The novel emphasizes the importance of the physical world. The reader can notice that Meursault focuses more on the physical aspects than on the emotions. For example at the beginning of the novel Meursault observes the physical aspects of Marie, however when he is asked if he loves her he simply replies that he doesn’t think so. Here it can be noticed that Meursault gives more importance to the physical aspects than the emotional ones. As the reader isn’t used to this kind of behavior we perceive him as strange. This relates to the plot of the novel where Meursault is condemned for having a different character. It can be understood that the source of happiness for Meursault isn’t a balance in the emotional life but rather a balance in the physical world, as it is evident from the line “the perfect silence of this beach where I’d been happy’. 
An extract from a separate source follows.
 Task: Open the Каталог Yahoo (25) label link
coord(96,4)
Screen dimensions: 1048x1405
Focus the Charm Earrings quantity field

In addition the reader can understand that the reason why Meursault shot the Arab was because of the sun tormenting him,“ the sky seemed to be...sheets of flame”. This shows how physical aspects affect Meursault greater than emotions. 

Overall if we look at the way in which Meursault describes physical aspects compared to the way in which he describes emotional aspects, it can be noticed that Meursault describes in great detail the physical apects whilst pays little attention to the emotional ones. 

Values of Society VS An Outsider

Noticeably, the character is ostracized against the values of the society. This is shown especially in the second part of the novel where we find the protagonist being judged for acts against the values of society rather than for the crime he actually committed.   “On the day after the death of his mother, this man was swimming in the sea”. In this example the main character is being judged for acting in an unconventional manner after his mother’s death, rather than for the actual crime he committed.  This relates to the title of this novel as its showing how anyone who acts against the conventional manners of society is deemed as an “Outsider” and will be treated differently.

Another example is when Meursault is asked to say that he regrets his crime, he refuses to do so although he is condemned to say yes. This shows how the main character is independent from society, as he does not behave in the way that he is expected to.

In this novel Camus tries to portray the absurdity of the society we live in and how we may behave in different manners just to fit the behavior which society deems "acceptable".